Deux hommes et une jeune fille.

Gros, gras, court, le torse ramassé, l’abdomen ballonné, la face large, le premier représentant du sexe fort portait, malgré son embonpoint, une de ces physionomies dont il est impossible de préciser l’âge, encore que les cheveux rares, les favoris poivre et sel permissent d’affirmer que, depuis longtemps, il avait franchi les limites de la première jeunesse.

Son compagnon accusait environ vingt-cinq ans. Pas vilain garçon, mais fade avec sa chevelure d’un blond filasse, ses yeux d’un bleu de porcelaine, son visage effacé, dépourvu d’expression. On sentait en lui un de ces êtres neutres, dont la vie n’est qu’un reflet, dont l’action n’est jamais que le résultat de la poussée d’une volonté étrangère.

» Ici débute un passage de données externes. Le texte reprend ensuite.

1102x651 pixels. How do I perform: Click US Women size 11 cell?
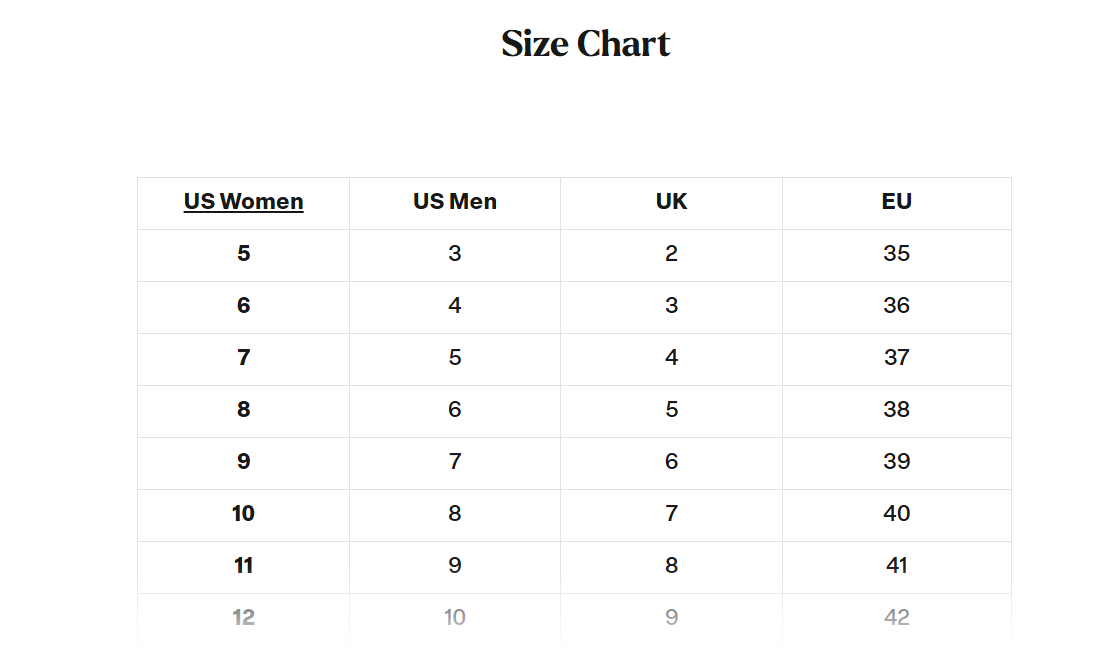tap(243, 566)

Ni intelligent, ni sot ; ni bon, ni mauvais ; également éloigné de l’affection et de la haine, de l’honneur et de la honte, du courage et de la lâcheté, de la foi et de la négation, ce personnage constituait un parfait échantillon de ces nullités qui pullulent et qui voilent leur incapacité, leur impuissance de vibrations généreuses, en raillant lourdement la beauté, la grandeur, l’enthousiasme, en un mot ce qui fait l’individualité noble, la nation admirable. Ces êtres s’intitulent modernes, ce que le penseur traduit, après avoir observé, par sans âme, sans esprit, sans cœur, sans énergie et sans volonté.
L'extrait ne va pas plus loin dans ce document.